De todas maneras, así como las casuarinas ya son agua, también en la isla los sucesos se mezclan. «Esa noche en el río siempre fue confusa», dice el narrador, enrareciendo la construcción sintáctica con el «siempre»; es decir, las acciones de aquellos días y noches pueden ocurrir en cualquiera momento o todo el tiempo. El adverbio de tiempo le da un aire de inmortalidad a la historia, de imperecedera, de que será contada y recordada, y que cada lector será partícipe también de la confusión: por qué son así, son fantasmas, algunas preguntas que los lectores se han posado, pero que con una lectura atenta podrán ser develadas. Como ya lo han dicho, por ejemplo, en torno al realismo mágico: lo que parece fantástico se vuelve hiperrealista.

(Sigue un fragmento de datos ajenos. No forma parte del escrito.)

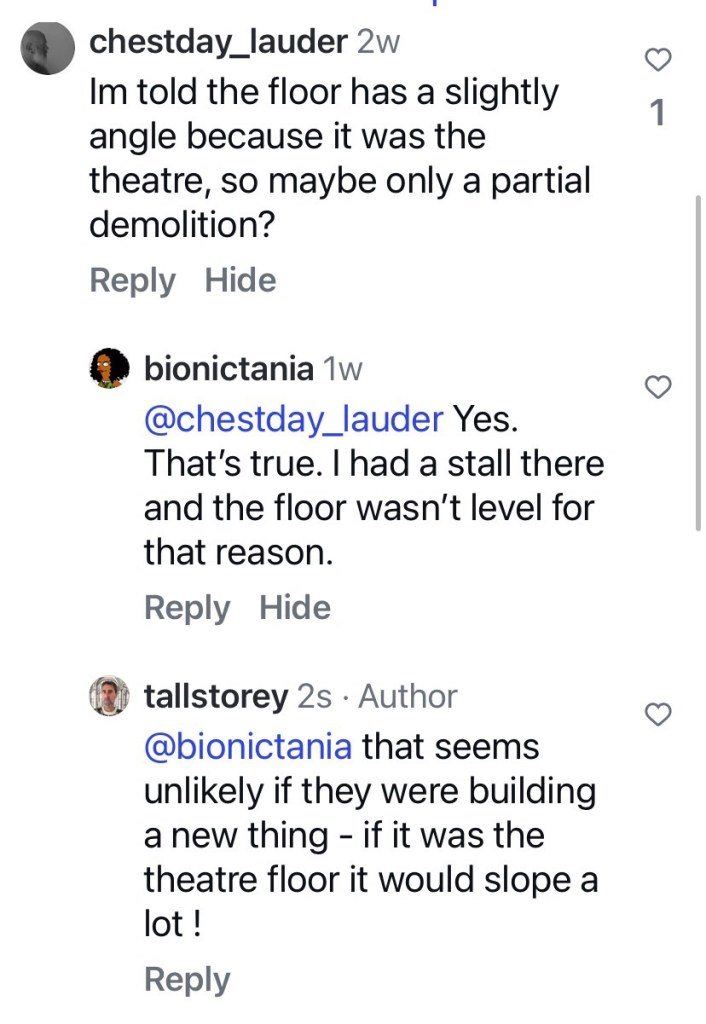Tap the @bionictania mention in tallstorey's reply
The height and width of the screenshot is (1024, 706).
click(248, 746)
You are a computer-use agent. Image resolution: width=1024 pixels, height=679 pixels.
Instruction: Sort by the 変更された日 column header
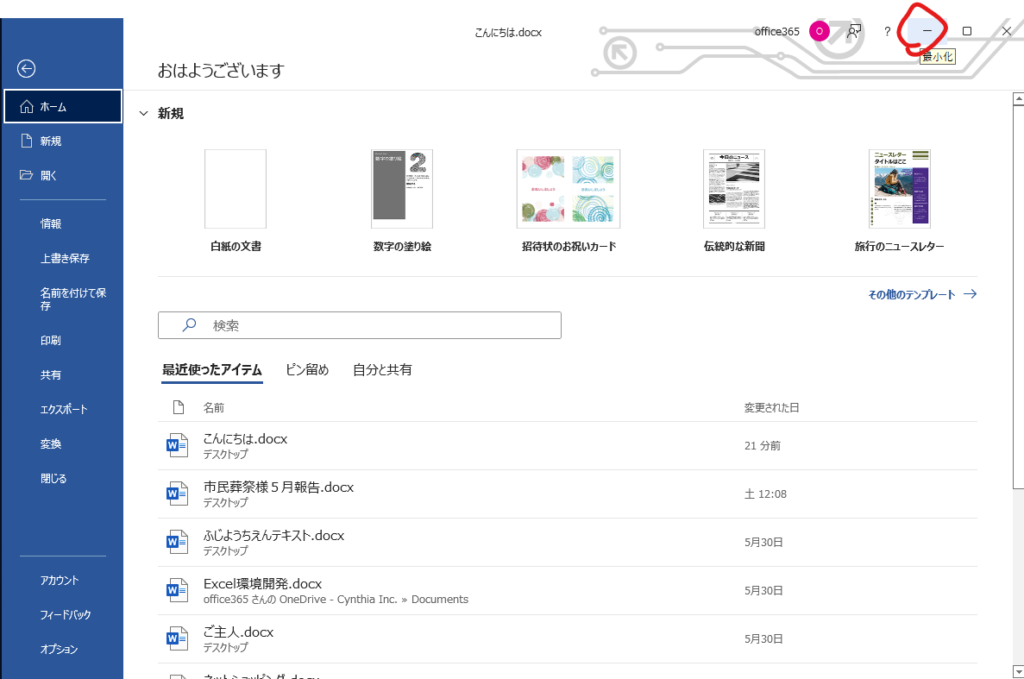[771, 408]
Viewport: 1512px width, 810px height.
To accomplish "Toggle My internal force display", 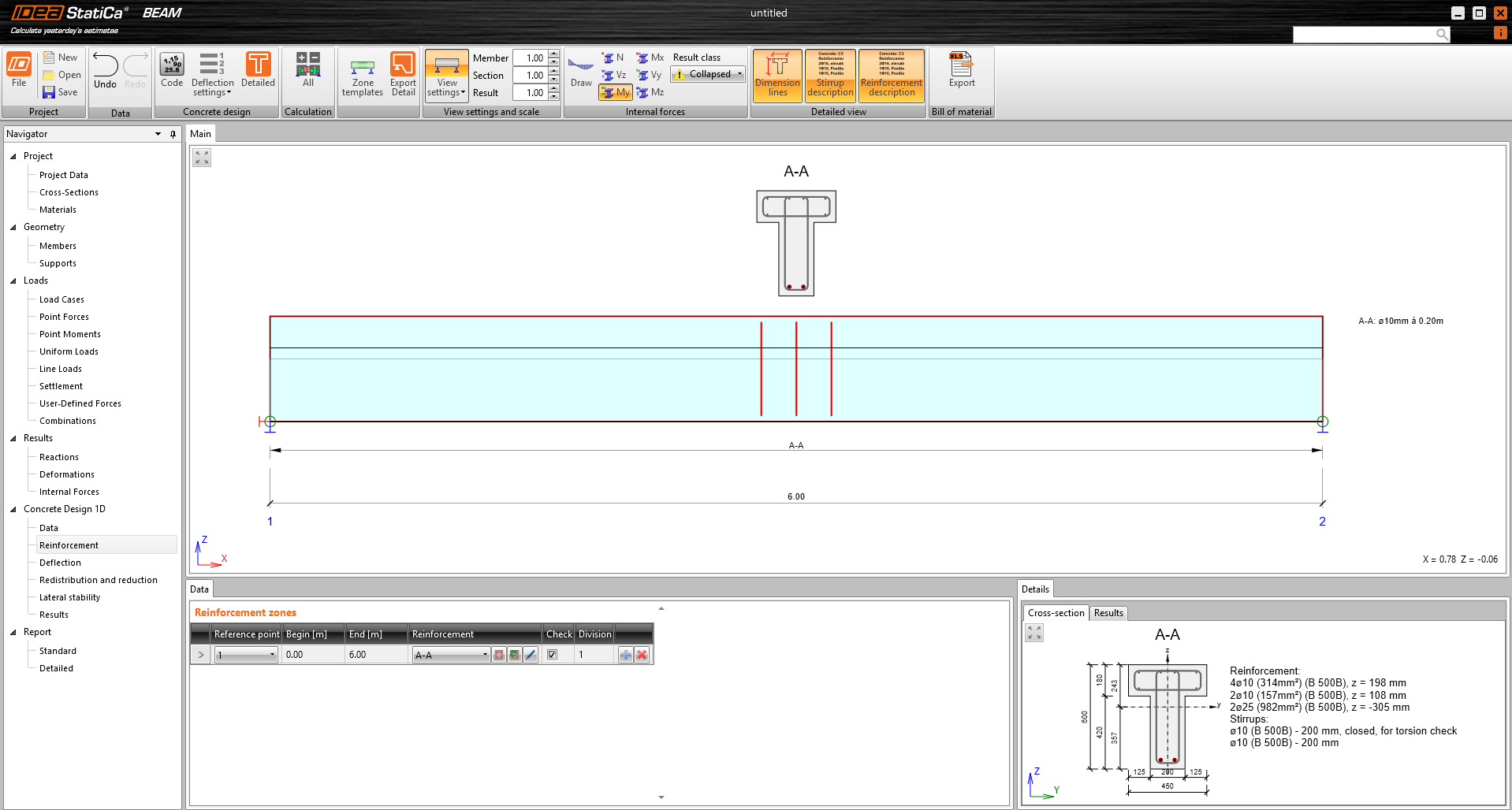I will [616, 92].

Es producto del narrador la temporalidad de lo que se cuenta. Ya ha utilizado Almada la técnica de la interrupción de la acción en curso para presentar los hechos que, ocurridos en un tiempo anterior, van y vienen, como marejadas del río. Se puede ver en la página 120 como pasa de un grupo caminando en el monte a una escena de un baile. Entonces, el pasado todavía presente, algo intermitente, está en la cabeza del narrador, que, me atrevo a decir, no es Almada: ella es un canal de alguien que le ha contado estas historias.
Entre epistemología y terminología, en narrador confabula con lo mítico y lo místico. Por un lado, ensimisma el habla de los isleños con el de la gauchesca: Jeder fiero en lugar de oler feo; ya güena por es buena, y lo mixtura con localismos que viene del registro oral, como en el caso Le da otro beso a la botella para describir un trago de bebida. Casos que ejemplifican el punto de vista machista de los personajes, pero que el narrador reproduce en el tono, son calientabraguetas y ponzoña en la cajeta. Expresiones conocidas, pero no frecuentes por despectivas y vulgares, hasta agresivas. Por otro lado, con el personaje del curandero, que sueña a Eusebio ahogándose (pp. 52-53), o el Siomara, que tiene una fascinación con el fuego, aparece el misterio representado en la trama. En suma, son aspectos, quizás, un poco folclóricos en una… ¿provincia?
Hay una tensión entre dos puntos de vistas, en apariencia: los que viven en la isla y los que van a pescar para pasar el tiempo, que matan un animal y lo devuelven muerto al agua. Lo salvaje, la animalidad, todo eso donde existió modernidad: la primera escuela laica, el primer colegio nacional, grandes personalidades del país y de la cultura como Martiniano Leguizamón, Alberto Gerchunoff, Juan L. Ortiz y Mastronardi, que rehuyeron también al facilismo que esconde detrás el misticismo, mientras cada quién buscaba en la literatura su color local.
Me pregunto ahora si con No es un río, que viene desde allá, con un pie en el centro y otro en la gran isla, la autora no intentaba encontrar, como Geneviève Asse lo hizo con el azul de Bretaña, su color entrerriano. No obstante, lo cierto es que tanto Calveyra como Almada vienen de esa gran isla con memoria de mar, y que sobre la provincia, parafraseando a Claudia Rosa, de «una u otra manera la literatura argentina sabe» que allí nacieron varios escritores. Ahora bien, la problemática es por qué y cómo esta zona convoca a propios y también a extraños.
Hay muchos que encuentran que las respuestas a la particularidad de la literatura entrerriana está en el espacio exofórico, en su luz insular, en su geografía de la fábula, en la insularidad (relativizada por algunos, acentuada por otros; antes una realidad, ahora un símbolo), o en la tensión nativo-inmigrante que han vivido muchos de sus integrantes. Ellas son constantes de la literatura entrerriana, pero también se debe al lugar que Entre Ríos ocupó en la lucha contra la hegemonía porteña en el siglo XIX, y, un poco más atrás en el tiempo, en el rol de Entre Ríos en el marco de la conformación de las naciones hispanoamericanas. Ese temperamento, se supone, tiene la entrerrianía, y esos rasgos distintivos, en este libro, florecen como una magnolia sobre un gran gajo de patria.